All 12 patients who experienced breakthrough COVID-19 infection were treated with B-cell-depleting therapies. Among the 12 patients:

  • Six patients developed infection 13-84 (median 19) days after receiving 150 mg/150 mg tixagevimab/cilgavimab.
  • Six patients developed infection 19-72 (median of 38.5) days after either a single dose of 300 mg/300 mg or a second dose of 150 mg/150 mg.
  • Eleven patients had mild illness and recovered at home; one patient was hospitalized and treated with high-flow oxygen. All cases had been vaccinated against COVID-19 (five received two vaccinations, six received three, and one received four).
  • One possible serious adverse event involved a patient with COVID-19 and immune-mediated thrombocytopenia (ITP) who was hospitalized soon after receiving Evusheld with ITP flare that resolved with intravenous immunoglobulin.

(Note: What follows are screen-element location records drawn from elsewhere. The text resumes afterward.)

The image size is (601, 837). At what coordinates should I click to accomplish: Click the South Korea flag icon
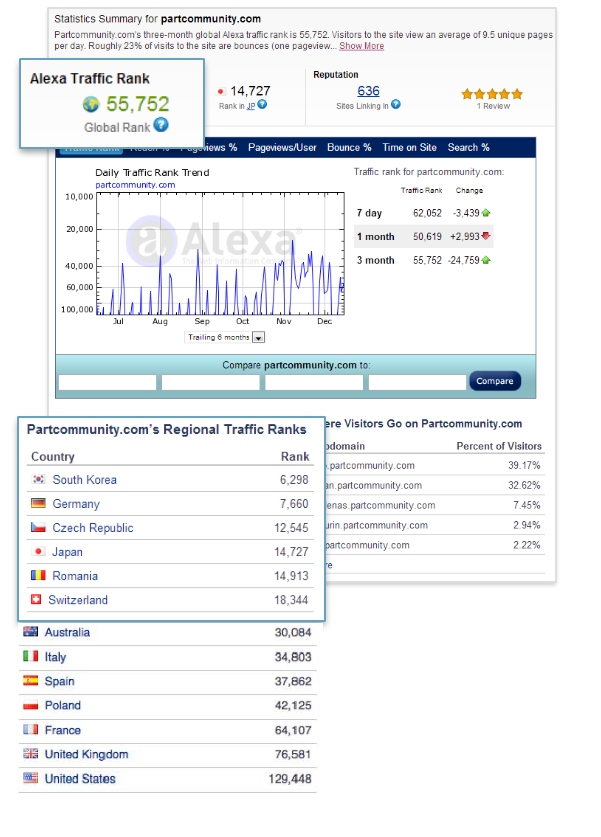click(x=39, y=480)
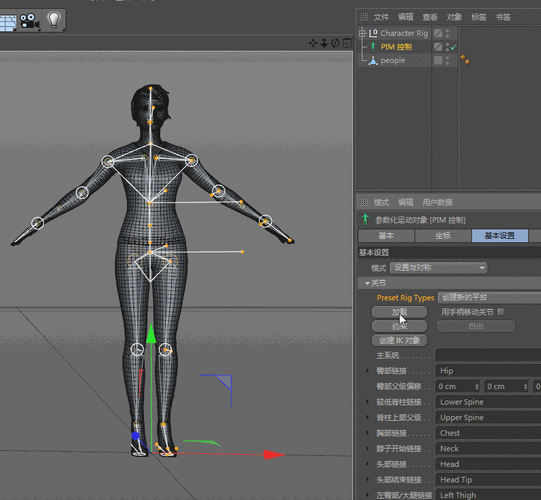
Task: Switch to the 坐标 tab
Action: pyautogui.click(x=443, y=236)
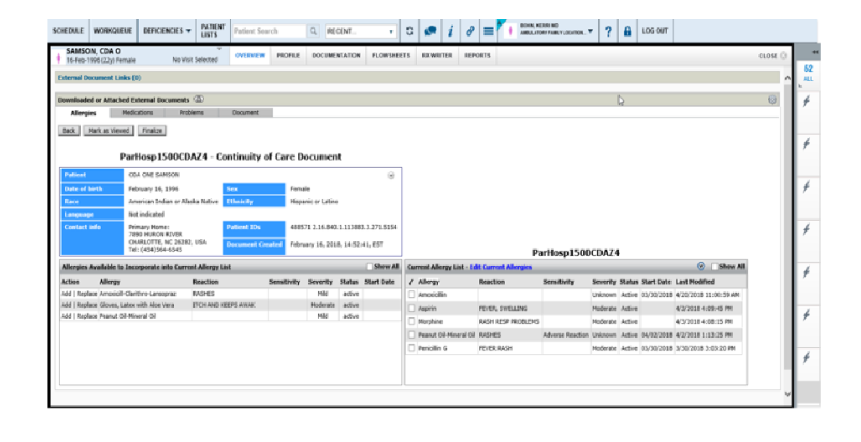
Task: Click the list lines icon in toolbar
Action: click(x=488, y=32)
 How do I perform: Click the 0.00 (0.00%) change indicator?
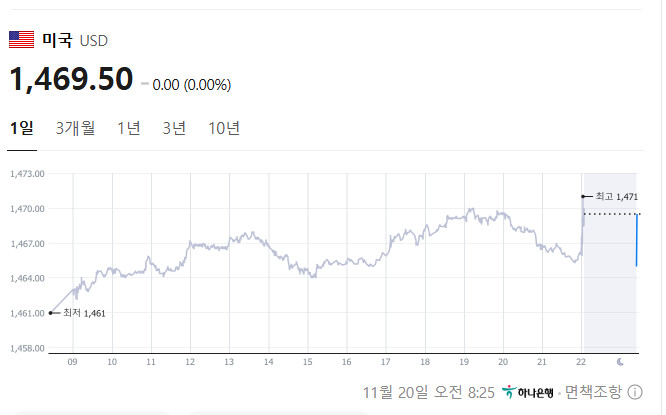[191, 85]
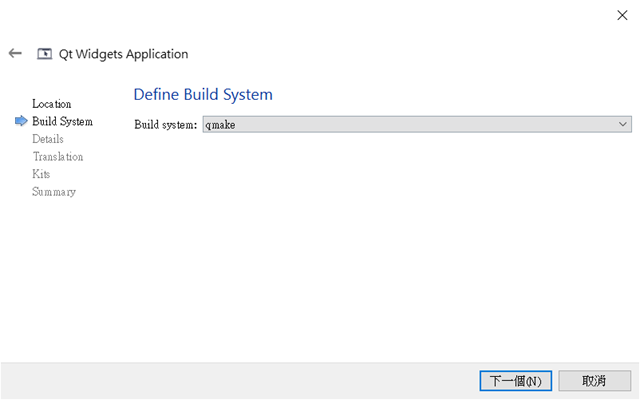Image resolution: width=640 pixels, height=400 pixels.
Task: Open the qmake build system combo box
Action: pyautogui.click(x=417, y=124)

Dr. Calabrese acknowledged limitations to the study, including few patients, lack of a comparator group, and the study period falling during the Omicron wave.

“Also, nine of the breakthrough cases received additional COVID-19 therapy (oral antiviral or monoclonal antibody), which falls within standard of care for this high-risk group but prevents ascribing effectiveness to individual components of the regimen,” she added.

“Evusheld is authorized for PrEP against COVID-19 in patients at high risk for severe COVID due to suboptimal vaccine responses. This includes patients receiving B-cell-depleting drugs like rituximab, and patients with inborn errors of humoral immunity,” Dr. Calabrese explained.

“It is well known that this group of patients is at very high risk for severe COVID and death, even when fully vaccinated, and it has become clear that more strategies are needed to protect this vulnerable group, including use of Evusheld as well as aggressive treatment if infected,” she added.